**Selected passage:**
Justice Athar Minallah maintains that the Suo motu on Punjab, Khyber Pakhtunkhwa elections was dismissed by 4 to 3

ISLAMABAD, April 07 (SABAH): Justice Athar Minallah maintained on Friday that the Supreme Court of Pakistan’s suo motu notice over the delay in the announcement of provincial assembly elections was dismissed by a majority 4-3 ruling.

The apex court had issued orders maintaining that the court was split 3-2 on March 1 and empowered President Dr. Arif Alvi to announce the date of the Punjab Assembly elections, while directing the Khyber-Pakhtunkhwa (KP) governor to set the election date of the provincial assembly in consultation with the Election Commission of Pakistan (ECP).

According to the latter interpretation, Chief Justice Umar Ata Bandial, Justice Munib Akhtar and Justice Muhammad Ali Mazhar supported the verdict, while Justice Jamal Khan Mandokhail and Justice Syed Mansoor Ali Shah dissented by opposing the admissibility of the suo moto case.

The ruling has since been marred by conflicting interpretations, notably with CJ Bandial defending the orders and the government terming it a “minority ruing”.

This ambiguity was not created by the government or any other party involved in the case but the top court judges themselves through their order. It was witnessed that the suo motu proceedings in the matter exposed severe rift within the SC judges.

At the outset of the hearing in February, Justice Ijazul Ahsan and Justice Sayyed Mazahar Ali Akbar Naqvi had recused themselves as questions were raised on their presence on the bench.

Meanwhile, two more judges, Justice Yahya Khan Afridi and Justice Athar Minallah were said to have disassociated themselves from the proceedings as they expressed their opinion on the maintainability of the petitions on the matter.

Justice Athar Minallah on Frida) has stated that he has read the detailed reasoning of Justice Syed Mansoor Ali Shah and Justice Jamal Khan Mandokhail and that he “agrees with their opinion, particularly regarding the final outcome of the petitions and the suo motu assumption of jurisdiction by a majority of 4 to 3 because this was the understanding in the meeting held in the anteroom on February 27.”

“It is noted that I had not recused nor had any reason to dissociate myself,” he said in a 25-page note dismissing suo motu case regarding the announcement of the polling date of the Punjab Assembly.

The SC judge maintained that “the manner and mode in which these proceedings were initiated have unnecessarily exposed the court to political controversies”.

“It has invited objections from political stakeholders in an already polarised political environment. The objections have also been submitted in writing. This obviously has consequences for the trust the people ought to repose in the impartiality of the court.

**Set problem 1:** In the entries below, rewrite the lines from the line with "The image size is (1080, 710)." up to and including the line with "pyautogui.click(x=23, y=198)", keeping the requests, and add -41 to every coordinate number in the answers.

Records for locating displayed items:
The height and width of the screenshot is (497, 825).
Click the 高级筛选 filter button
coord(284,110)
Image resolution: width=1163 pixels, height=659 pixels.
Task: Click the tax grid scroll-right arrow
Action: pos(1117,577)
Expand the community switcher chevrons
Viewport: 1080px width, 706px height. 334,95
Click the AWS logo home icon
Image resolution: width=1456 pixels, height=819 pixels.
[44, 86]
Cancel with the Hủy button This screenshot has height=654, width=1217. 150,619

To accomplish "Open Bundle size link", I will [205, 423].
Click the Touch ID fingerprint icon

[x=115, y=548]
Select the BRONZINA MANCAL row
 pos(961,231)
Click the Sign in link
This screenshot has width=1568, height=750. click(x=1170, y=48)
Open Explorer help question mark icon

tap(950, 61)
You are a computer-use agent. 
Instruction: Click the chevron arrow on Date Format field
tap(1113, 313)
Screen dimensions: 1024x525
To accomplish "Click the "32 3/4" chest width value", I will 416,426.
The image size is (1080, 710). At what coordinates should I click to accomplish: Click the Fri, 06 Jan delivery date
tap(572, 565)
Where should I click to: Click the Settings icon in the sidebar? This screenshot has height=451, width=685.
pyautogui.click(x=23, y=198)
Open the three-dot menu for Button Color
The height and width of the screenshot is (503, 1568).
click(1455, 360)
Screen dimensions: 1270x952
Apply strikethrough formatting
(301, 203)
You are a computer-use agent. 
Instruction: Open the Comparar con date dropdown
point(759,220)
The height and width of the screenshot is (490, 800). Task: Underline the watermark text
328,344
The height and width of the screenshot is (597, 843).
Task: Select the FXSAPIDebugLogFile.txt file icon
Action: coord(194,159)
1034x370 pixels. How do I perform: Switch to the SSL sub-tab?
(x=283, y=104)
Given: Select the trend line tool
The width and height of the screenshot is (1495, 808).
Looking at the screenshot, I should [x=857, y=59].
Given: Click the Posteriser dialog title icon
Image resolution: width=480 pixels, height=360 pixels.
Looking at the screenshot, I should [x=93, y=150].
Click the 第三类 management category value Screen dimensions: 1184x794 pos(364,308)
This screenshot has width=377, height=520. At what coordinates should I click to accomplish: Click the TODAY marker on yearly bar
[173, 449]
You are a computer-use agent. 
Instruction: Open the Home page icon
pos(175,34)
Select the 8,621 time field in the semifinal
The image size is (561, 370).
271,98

**Set problem 2:** Summarize the news report in two sentences.

**Worked solution 1:**
The image size is (1080, 710). At what coordinates should I click to accomplish: Click the Fri, 06 Jan delivery date
tap(531, 524)
Where should I click to: Click the Settings icon in the sidebar? This screenshot has height=451, width=685.
pyautogui.click(x=-18, y=157)

**Worked solution 2:** Justice Athar Minallah maintained on Friday that the Supreme Court's suo motu notice over the delay in announcing provincial assembly elections was dismissed by a 4-3 majority, and he agreed with the reasoning of Justice Syed Mansoor Ali Shah and Justice Jamal Khan Mandokhail. In a 25-page note, he stated that he had not recused himself and that the way the proceedings were initiated had unnecessarily exposed the court to political controversies.